* **WHAT TO DO**
Look through the data below for the string "computer", and copy every line where it turns up.

* **INPUT DATA**
⁂
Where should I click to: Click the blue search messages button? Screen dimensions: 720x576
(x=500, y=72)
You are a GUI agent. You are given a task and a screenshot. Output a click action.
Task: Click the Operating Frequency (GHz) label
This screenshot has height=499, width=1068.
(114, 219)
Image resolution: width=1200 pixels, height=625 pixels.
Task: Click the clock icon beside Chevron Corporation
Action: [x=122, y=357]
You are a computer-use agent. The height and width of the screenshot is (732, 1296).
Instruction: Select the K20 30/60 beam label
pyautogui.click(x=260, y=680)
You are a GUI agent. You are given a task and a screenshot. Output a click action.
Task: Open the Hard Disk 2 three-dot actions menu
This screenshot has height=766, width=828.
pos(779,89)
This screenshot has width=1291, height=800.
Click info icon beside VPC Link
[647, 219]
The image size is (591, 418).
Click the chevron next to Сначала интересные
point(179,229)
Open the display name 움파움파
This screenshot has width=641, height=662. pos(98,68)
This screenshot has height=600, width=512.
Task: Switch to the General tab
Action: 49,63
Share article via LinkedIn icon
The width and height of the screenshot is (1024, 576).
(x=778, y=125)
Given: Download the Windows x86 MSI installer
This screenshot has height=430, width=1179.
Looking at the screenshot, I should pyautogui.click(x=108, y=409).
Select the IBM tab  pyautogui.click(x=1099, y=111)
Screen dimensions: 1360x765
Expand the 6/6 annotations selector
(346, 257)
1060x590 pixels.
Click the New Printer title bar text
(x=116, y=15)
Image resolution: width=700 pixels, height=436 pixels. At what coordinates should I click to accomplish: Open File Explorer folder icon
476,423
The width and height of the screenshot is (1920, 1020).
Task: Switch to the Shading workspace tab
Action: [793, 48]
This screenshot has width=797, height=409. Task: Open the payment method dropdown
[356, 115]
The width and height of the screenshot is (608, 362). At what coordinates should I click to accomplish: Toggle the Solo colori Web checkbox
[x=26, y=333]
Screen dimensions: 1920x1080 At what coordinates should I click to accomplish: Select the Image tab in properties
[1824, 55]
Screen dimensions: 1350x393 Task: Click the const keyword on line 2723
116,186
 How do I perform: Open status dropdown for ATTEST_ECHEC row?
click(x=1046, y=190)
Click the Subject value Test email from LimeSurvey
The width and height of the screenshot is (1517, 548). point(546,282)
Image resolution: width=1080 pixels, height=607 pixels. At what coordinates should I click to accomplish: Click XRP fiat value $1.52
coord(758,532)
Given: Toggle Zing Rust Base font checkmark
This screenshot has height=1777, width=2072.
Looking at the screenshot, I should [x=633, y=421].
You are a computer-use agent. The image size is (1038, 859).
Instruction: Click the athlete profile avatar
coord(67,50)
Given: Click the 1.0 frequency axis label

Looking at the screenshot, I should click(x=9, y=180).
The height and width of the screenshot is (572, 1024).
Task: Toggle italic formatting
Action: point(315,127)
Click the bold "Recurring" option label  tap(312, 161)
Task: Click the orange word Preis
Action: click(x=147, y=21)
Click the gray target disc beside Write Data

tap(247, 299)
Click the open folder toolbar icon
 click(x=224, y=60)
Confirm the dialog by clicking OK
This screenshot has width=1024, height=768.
⁂
* **WRITTEN ANSWER**
You are a computer-use agent. The height and width of the screenshot is (732, 1296).
You are a computer-use agent. The image size is (1038, 859).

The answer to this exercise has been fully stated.